Le 30 mai, le Bureau de la concurrence (Bureau) a publié ses lignes directrices définitives sur l’application de la loi concernant les accords de fixation des salaires et de non débauchage (lignes directrices), qui décrivent l’approche du Bureau dans l’application des nouvelles dispositions criminelles de la Loi sur la concurrence (Loi) entrées en vigueur le 23 juin 2023.

Les lignes directrices du Bureau ont été publiées à la suite d’une consultation publique s’étant déroulée plus tôt cette année.
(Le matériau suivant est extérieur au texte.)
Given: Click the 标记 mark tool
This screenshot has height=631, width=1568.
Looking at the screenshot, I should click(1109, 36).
Pour plus d’information, consultez notre précédent bulletin portant sur la consultation et le projet de lignes directrices.
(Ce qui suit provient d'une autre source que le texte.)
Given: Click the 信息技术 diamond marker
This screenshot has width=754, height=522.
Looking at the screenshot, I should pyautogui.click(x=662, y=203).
Nouvelle infraction en cas d’accord de fixation des salaires et de non débauchage 

En date du 23 juin 2023, le nouveau paragraphe 45(1.1) de la Loi érigera en infractions criminelles les accords ou les arrangements entre employeurs non affiliés :

  • en vue de fixer, de maintenir, de diminuer ou de contrôler les salaires, les traitements ou d’autres conditions d’emploi (« accord de fixation des salaires »); ou
  • de ne pas solliciter ou embaucher les employés de l’autre employeur (« accords de non-débauchage » ou de « non-embauche »).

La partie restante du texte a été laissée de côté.